Students from kindergarten to Grade 9 will now be assessed through a proficiency scale rather than percentages and letter grades.
The reporting system is part of the province’s curriculum modernization that was developed in 2016.
About half of public schools in the province have implemented the reporting system already through a pilot project that started during the 2016/17 school year.
In June the Ministry of Education and Childcare announced that it would become effective across the province for the 2023/24 school year.
The province’s website explains that the changes will see students in kindergarten to Grade 9 reported on using the four-point proficiency scale system which measures student learning with the terms emerging, developing, proficient and extending.
In high school, standard letter and percentage grades remain in place to prepare for post-secondary requirements, but students will now receive a graduation status update at the end of every year.
Kootenay Lake’s School District 8 is one of the districts who adopted the reporting style in 2016. Natalia Nazaroff, parent of two SD8 students and member of the district parent advisory council, says both her children have had the proficiency scale reporting system in place throughout all their education.
“When our oldest child entered kindergarten, our district was part of the pilot project. As a parent, in the beginning it was really frustrating. Partially because we were part of the pilot project and all the kinks weren’t worked out and in part because of the language they used at first, which has changed now.”
Nazaroff says she struggled to understand her child’s report cards at first and that she was frustrated with how generalized the reports were.
“We were getting very general emails and reports from the teacher that would look like ‘our class is learning this; our class is doing that.’ It wasn’t specific to my child, but over the years they’ve fine-tuned the process. Now, teachers have had better training on how to report on your child’s learning specifically rather than doing it generally.”
In addition to the proficiency scale reporting system, the province also implemented a self-reporting system on core competencies for students in every grade. The province says the self-reflection aims to give a student control over their learning to help promote lifetime growth.

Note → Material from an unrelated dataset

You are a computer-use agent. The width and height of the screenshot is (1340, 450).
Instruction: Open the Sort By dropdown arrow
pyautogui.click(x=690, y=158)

Tamara Malloff, district principal of innovative learning, says although most of SD8’S primary schools are already familiar with the new reporting scale, they are adapting to the student led core competency self-reporting policy.
“One of the large-scale changes will be students’ self -reporting on the core competencies. The other change that we’ll be seeing is strength-based descriptive, concise feedback on the report cards for all of our students K-12.
“So just really ensuring that strength-based perspectives for what our students can do and with a key snapshot of what their next steps would be in supporting their learning for the next step in each of the curricular areas.”
For Nazaroff, she is pleased with the descriptive feedback and self-reporting system roll out.
She explained that her oldest child is enrolled in a program that saw teachers choosing to adopt the student-led self-reporting a few years ago.
“The first time my child had to do it her responses were really different than they are now. I’ve seen a tremendous growth in my child and her ability to see what her strengths are, see where her challenges are and explore them a little deeper, making her more self-aware.”
She says she also appreciates how it sets students up for life after graduation when they join the workforce, where self-evaluations are common.
“I like that it prepares them for the workplace, where often times self-evaluation is required.”
The province’s curriculum has an emphasized focus on learning standards, content standards and curricular competence according to Malloff who said the reporting policy changes were made to better align with the primary focuses in the curriculum.
“The curriculum’s focuses are about what students can do over time with respect to numeracy and literacy and other subject areas, and this style of reporting aligns with that. It foregrounds what students can do, what students know, and what their next steps are to harmonize the redesigned curriculum with what’s reported out to families and to students.”